▶ _What you have to do_:
Copy the material below word for word, from its first line up to and including the line with "click(x=100, y=170)".

:: Supplied data ::

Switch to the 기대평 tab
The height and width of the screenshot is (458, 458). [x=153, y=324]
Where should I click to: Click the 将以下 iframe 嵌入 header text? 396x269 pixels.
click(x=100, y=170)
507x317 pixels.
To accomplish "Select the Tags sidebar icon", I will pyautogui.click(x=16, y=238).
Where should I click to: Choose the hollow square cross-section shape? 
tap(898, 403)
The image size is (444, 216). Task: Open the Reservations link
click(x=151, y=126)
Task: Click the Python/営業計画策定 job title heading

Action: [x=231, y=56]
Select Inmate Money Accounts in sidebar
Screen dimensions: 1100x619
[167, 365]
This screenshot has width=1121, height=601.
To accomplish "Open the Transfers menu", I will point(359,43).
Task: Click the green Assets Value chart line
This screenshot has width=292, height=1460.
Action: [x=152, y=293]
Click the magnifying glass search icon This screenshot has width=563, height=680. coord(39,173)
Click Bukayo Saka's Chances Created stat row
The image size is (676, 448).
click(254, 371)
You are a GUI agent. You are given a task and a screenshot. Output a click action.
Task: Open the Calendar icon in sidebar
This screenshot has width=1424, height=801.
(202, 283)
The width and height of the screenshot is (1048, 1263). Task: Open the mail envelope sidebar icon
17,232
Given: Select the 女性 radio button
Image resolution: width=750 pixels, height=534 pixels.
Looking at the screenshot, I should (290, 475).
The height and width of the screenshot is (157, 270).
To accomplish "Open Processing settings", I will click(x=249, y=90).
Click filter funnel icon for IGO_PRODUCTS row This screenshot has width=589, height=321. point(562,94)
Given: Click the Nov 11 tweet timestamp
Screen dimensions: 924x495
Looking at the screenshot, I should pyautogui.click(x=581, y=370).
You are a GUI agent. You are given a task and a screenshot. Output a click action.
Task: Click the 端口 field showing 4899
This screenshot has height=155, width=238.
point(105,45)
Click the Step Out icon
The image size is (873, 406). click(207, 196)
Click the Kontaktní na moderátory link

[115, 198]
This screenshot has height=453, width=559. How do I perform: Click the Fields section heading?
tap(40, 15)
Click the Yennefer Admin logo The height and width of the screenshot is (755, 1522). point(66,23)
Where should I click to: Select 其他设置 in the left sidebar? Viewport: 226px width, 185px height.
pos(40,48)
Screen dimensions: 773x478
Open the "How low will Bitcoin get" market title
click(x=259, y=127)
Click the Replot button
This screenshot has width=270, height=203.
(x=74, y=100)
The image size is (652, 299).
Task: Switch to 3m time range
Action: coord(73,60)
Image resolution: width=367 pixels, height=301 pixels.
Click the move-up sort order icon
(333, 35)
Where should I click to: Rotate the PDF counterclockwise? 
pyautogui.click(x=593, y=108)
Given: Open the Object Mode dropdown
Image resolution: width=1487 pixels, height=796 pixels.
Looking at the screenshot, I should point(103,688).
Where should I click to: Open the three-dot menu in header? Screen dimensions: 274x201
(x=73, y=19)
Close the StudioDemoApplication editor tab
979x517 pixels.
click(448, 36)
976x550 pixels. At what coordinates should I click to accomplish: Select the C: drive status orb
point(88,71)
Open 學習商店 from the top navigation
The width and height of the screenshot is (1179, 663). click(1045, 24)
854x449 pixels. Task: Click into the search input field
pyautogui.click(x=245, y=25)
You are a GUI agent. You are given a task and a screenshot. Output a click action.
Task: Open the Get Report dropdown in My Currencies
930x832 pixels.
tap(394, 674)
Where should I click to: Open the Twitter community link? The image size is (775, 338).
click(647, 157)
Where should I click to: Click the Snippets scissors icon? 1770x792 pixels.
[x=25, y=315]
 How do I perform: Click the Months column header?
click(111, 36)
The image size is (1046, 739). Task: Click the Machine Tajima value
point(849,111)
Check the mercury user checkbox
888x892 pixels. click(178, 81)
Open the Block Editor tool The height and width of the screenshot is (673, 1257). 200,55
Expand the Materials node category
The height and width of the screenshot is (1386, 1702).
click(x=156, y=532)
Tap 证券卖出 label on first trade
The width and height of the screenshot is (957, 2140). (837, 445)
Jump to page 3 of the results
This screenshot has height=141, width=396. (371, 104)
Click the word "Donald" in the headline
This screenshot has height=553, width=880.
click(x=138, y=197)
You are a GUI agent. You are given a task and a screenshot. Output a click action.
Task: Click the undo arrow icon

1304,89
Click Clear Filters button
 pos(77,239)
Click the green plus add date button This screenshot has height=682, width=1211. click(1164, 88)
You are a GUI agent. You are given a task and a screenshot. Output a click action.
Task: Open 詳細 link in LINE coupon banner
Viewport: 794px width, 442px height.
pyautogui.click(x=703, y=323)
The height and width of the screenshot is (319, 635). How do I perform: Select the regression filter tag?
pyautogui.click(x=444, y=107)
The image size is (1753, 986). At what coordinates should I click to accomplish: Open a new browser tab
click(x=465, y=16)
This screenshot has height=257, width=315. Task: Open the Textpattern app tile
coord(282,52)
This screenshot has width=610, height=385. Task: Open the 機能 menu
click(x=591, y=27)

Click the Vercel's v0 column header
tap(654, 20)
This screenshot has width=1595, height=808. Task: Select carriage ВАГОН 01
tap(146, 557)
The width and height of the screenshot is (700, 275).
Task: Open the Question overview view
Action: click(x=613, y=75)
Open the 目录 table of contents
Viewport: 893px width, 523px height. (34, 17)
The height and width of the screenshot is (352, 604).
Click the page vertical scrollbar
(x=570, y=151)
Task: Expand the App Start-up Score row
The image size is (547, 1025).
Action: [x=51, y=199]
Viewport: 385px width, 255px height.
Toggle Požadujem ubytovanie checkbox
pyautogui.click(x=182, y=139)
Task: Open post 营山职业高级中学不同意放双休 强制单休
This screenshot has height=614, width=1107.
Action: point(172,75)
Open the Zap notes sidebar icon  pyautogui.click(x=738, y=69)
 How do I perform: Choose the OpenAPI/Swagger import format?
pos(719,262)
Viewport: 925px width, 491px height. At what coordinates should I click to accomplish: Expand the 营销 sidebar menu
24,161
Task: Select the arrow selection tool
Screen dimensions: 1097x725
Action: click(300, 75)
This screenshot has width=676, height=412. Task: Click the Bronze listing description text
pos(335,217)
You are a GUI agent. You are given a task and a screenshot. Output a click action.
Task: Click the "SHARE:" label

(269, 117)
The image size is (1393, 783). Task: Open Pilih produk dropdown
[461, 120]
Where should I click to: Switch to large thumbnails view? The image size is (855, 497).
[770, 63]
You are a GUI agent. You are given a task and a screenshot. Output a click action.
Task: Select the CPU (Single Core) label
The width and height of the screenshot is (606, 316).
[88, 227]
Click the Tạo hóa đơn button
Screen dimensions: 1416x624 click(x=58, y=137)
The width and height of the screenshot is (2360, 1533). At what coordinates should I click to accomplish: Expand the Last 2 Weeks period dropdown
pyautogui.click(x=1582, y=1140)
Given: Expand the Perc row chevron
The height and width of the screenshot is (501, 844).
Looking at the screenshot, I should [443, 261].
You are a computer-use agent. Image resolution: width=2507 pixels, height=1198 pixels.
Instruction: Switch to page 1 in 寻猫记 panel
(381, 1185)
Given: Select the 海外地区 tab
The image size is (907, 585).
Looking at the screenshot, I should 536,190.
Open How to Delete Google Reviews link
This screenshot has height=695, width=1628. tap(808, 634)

:::

▶ _Correct output_:
Switch to the 기대평 tab
The height and width of the screenshot is (458, 458). [x=153, y=324]
Where should I click to: Click the 将以下 iframe 嵌入 header text? 396x269 pixels.
click(x=100, y=170)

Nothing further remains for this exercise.